Eventually they reached Australia and
New Guinea, which were then
connected by a land bridge.
These ancient people ultimately travelled as far into Melanesia as the southern end of the main chain of
the Solomon Islands. They made a remarkable series of adaptations to diverse environments, which
ranged from tropical islands in the north to glacial Tasmania in the south, from coastline to interior,
and from rainforest to near-desert.
This wider region is known as Near Oceania. It consists of New Guinea, the Bismarck Archipelago,
the Admiralty Islands and the Solomon Islands.
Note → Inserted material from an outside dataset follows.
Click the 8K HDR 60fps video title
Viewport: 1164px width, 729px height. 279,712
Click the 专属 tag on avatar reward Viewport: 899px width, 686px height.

Recent voyaging: into Remote Oceania
Around 1200 BC migration into Remote Oceania began. Remote Oceania lies to the east and south of
Near Oceania, and consists of Melanesia south-east of the Solomons, Micronesia and Polynesia. The
islands are generally smaller, with fewer food resources, and were beyond the reach of simple water
craft.
However, the migrating people had neolithic (New Stone Age) technologies, and food-producing
economies. Known as Lapita, they had learned to explore the open sea and survive. After millennia
of developments in boat building, and accumulated experience of seafaring in Near Oceania, skilled
navigators began to explore in sophisticated canoes.
Migrants voyaged east across the tropical Pacific into Remote Oceania, carrying with them
domesticated plants and animals, to sustain settlement in their new island homes.
Reaching South America Ultimately explorers arrived at South America, and then returned to their
home islands in Remote Oceania with the kūmara (sweet potato) and a species of gourd. Radiocarbon
dates for kūmara found on Mangaia in the southern Cook Islands show that Polynesians had reached
South America and returned by 1000 AD.
Vikings and Polynesians According to Icelandic sagas, Vikings from Greenland found Labrador and
briefly settled in Newfoundland around the same time. The circumstances in both North and South
America were similar for Vikings and Polynesians. Both travelled in small parties to the extreme limits
of their range, encountering populated continents. There is little archaeological evidence of these
contacts.
To New Zealand and the Chatham Islands Around 1300 AD Polynesian settlers used subtropical
weather systems to navigate their way to New Zealand. These migrants were the ancestors of New
Zealand’s Māori people. At about the same time, they reached the northern satellite islands of Norfolk
and the Kermadecs. Later still, early Māori exploring eastward from New Zealand discovered the
Chatham Islands, just a few centuries before the first European expeditions reached the Pacific.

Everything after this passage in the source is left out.